**What the task asks**
Rename "Continuous Delivery" to "Continuous Integration" in the lines starting at the one containing "Expand the 表格数据 attribute dropdown" and ending at the one containing "Open 任务类型 dropdown", and give only those lines with everything else unchanged.

╭─ Task data

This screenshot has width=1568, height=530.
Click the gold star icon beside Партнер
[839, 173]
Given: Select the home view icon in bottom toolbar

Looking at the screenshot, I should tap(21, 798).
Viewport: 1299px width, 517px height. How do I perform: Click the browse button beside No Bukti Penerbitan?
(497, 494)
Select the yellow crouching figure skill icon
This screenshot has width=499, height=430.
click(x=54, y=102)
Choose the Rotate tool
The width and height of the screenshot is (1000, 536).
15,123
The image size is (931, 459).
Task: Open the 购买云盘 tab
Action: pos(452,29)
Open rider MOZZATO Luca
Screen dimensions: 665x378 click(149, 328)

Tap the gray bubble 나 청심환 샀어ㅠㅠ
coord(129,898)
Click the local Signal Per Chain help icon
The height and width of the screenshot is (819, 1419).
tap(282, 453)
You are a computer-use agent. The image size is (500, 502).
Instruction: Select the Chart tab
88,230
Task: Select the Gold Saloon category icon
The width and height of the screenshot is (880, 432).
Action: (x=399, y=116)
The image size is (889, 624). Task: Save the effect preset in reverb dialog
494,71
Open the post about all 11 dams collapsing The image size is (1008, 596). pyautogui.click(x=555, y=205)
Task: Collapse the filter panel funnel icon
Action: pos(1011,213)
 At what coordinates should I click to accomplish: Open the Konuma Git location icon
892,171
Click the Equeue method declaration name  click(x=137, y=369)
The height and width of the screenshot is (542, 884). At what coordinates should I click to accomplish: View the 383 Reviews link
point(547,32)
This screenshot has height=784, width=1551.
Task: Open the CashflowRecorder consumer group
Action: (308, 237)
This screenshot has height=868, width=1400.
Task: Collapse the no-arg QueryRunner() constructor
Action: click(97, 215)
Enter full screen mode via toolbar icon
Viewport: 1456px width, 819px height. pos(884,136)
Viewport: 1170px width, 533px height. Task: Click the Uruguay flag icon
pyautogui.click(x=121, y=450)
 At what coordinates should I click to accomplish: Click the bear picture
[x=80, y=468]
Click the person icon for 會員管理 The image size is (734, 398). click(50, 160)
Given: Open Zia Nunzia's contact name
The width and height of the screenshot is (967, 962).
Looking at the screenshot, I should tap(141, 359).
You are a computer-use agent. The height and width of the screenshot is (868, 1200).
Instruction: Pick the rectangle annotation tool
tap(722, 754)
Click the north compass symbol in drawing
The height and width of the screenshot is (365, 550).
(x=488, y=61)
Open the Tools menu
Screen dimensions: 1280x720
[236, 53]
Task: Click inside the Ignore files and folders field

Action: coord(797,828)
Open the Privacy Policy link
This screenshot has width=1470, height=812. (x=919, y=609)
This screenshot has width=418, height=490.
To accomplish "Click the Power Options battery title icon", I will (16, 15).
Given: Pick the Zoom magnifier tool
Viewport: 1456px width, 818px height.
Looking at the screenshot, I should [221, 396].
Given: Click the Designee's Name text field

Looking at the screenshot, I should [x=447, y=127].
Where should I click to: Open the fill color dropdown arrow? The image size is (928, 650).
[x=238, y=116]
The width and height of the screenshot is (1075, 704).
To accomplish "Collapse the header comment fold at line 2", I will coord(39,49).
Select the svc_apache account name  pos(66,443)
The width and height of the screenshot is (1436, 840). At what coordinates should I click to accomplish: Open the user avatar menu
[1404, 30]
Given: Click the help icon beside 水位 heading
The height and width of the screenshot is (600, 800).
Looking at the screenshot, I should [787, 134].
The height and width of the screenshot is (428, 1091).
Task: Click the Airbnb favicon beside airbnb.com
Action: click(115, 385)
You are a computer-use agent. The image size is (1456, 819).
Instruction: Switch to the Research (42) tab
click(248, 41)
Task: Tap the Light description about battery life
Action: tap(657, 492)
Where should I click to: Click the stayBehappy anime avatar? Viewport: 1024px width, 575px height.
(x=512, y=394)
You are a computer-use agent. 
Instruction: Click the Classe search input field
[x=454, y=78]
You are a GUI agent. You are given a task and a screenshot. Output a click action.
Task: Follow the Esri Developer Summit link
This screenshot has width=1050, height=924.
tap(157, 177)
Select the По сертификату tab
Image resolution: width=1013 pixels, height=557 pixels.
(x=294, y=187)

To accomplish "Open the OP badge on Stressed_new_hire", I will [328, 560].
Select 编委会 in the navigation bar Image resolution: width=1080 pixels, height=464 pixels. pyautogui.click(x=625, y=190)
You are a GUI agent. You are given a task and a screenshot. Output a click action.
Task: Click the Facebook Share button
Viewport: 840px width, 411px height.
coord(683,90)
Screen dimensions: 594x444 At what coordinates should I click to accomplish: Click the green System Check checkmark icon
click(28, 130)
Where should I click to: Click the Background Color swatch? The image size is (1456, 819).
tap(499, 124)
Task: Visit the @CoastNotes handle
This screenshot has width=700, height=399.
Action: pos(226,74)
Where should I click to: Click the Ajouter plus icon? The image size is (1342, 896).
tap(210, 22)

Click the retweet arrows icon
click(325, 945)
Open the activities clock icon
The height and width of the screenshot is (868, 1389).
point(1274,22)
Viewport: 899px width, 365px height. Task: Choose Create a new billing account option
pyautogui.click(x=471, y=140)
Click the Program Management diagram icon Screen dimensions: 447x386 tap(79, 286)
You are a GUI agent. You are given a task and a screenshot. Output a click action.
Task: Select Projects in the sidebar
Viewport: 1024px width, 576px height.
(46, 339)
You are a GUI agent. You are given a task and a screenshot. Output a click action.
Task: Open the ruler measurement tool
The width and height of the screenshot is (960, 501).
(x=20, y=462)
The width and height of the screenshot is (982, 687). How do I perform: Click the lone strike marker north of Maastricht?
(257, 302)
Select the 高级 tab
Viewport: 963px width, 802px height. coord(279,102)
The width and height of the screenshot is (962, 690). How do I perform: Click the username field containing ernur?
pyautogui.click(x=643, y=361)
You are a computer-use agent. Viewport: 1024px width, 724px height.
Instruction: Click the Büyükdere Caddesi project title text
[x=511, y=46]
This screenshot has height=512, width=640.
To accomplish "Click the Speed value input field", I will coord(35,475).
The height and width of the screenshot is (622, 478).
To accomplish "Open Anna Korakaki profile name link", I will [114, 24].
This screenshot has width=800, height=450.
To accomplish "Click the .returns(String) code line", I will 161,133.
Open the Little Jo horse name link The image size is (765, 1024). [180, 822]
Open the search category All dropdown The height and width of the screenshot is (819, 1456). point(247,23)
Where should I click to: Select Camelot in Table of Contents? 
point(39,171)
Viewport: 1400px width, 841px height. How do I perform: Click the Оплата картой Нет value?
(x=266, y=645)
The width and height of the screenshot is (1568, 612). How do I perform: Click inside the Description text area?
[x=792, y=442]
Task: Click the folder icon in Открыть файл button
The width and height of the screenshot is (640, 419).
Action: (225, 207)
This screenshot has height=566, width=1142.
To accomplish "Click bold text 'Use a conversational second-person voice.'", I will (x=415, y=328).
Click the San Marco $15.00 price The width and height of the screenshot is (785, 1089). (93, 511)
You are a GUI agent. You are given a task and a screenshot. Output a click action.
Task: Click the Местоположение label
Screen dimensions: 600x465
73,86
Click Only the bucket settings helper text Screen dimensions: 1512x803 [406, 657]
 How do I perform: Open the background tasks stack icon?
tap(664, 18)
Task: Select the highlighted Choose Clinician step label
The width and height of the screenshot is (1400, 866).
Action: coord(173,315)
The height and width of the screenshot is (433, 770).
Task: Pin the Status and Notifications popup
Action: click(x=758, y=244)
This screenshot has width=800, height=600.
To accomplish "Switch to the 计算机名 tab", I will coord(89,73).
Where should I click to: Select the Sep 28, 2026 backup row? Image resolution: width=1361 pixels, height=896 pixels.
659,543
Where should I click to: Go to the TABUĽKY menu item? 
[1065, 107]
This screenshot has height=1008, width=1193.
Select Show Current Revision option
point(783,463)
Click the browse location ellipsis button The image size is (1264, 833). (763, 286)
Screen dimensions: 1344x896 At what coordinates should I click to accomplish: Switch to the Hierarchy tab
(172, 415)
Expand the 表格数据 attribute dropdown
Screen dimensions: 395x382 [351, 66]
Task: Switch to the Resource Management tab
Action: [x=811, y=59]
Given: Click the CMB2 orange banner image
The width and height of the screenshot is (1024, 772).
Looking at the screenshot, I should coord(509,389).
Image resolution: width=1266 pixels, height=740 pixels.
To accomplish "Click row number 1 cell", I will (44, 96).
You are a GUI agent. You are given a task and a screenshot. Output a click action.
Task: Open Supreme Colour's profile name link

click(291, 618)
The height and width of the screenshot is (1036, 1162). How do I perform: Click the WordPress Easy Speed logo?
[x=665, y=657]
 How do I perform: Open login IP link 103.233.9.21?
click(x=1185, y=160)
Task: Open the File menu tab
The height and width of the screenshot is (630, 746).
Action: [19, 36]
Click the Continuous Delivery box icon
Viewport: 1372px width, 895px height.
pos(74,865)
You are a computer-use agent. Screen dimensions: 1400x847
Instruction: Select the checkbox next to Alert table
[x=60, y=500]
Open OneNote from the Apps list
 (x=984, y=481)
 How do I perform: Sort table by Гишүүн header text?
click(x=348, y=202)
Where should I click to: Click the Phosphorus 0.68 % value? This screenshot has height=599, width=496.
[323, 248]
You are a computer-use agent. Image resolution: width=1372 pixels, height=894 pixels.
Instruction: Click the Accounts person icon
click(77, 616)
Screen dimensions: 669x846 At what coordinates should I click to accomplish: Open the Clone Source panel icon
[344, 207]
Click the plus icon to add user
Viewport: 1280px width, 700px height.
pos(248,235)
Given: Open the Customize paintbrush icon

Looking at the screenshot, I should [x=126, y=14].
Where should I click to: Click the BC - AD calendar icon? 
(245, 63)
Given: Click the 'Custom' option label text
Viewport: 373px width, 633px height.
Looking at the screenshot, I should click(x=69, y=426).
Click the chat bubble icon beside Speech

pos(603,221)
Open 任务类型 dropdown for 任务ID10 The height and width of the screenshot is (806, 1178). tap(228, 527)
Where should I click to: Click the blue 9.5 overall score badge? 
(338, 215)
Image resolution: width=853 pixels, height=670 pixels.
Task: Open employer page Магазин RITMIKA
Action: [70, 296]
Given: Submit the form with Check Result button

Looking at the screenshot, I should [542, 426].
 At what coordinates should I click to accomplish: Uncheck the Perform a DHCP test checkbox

╰─

**Solution below**
Expand the 表格数据 attribute dropdown
Screen dimensions: 395x382 [351, 66]
Task: Switch to the Resource Management tab
Action: [x=811, y=59]
Given: Click the CMB2 orange banner image
The width and height of the screenshot is (1024, 772).
Looking at the screenshot, I should coord(509,389).
Image resolution: width=1266 pixels, height=740 pixels.
To accomplish "Click row number 1 cell", I will (44, 96).
You are a GUI agent. You are given a task and a screenshot. Output a click action.
Task: Open Supreme Colour's profile name link

click(291, 618)
The height and width of the screenshot is (1036, 1162). How do I perform: Click the WordPress Easy Speed logo?
[x=665, y=657]
 How do I perform: Open login IP link 103.233.9.21?
click(x=1185, y=160)
Task: Open the File menu tab
The height and width of the screenshot is (630, 746).
Action: [19, 36]
Click the Continuous Integration box icon
Viewport: 1372px width, 895px height.
pos(74,865)
You are a computer-use agent. Screen dimensions: 1400x847
Instruction: Select the checkbox next to Alert table
[x=60, y=500]
Open OneNote from the Apps list
 (x=984, y=481)
 How do I perform: Sort table by Гишүүн header text?
click(x=348, y=202)
Where should I click to: Click the Phosphorus 0.68 % value? This screenshot has height=599, width=496.
[323, 248]
You are a computer-use agent. Image resolution: width=1372 pixels, height=894 pixels.
Instruction: Click the Accounts person icon
click(77, 616)
Screen dimensions: 669x846 At what coordinates should I click to accomplish: Open the Clone Source panel icon
[344, 207]
Click the plus icon to add user
Viewport: 1280px width, 700px height.
pos(248,235)
Given: Open the Customize paintbrush icon

Looking at the screenshot, I should [x=126, y=14].
Where should I click to: Click the BC - AD calendar icon? 
(245, 63)
Given: Click the 'Custom' option label text
Viewport: 373px width, 633px height.
Looking at the screenshot, I should click(x=69, y=426).
Click the chat bubble icon beside Speech

pos(603,221)
Open 任务类型 dropdown for 任务ID10 The height and width of the screenshot is (806, 1178). tap(228, 527)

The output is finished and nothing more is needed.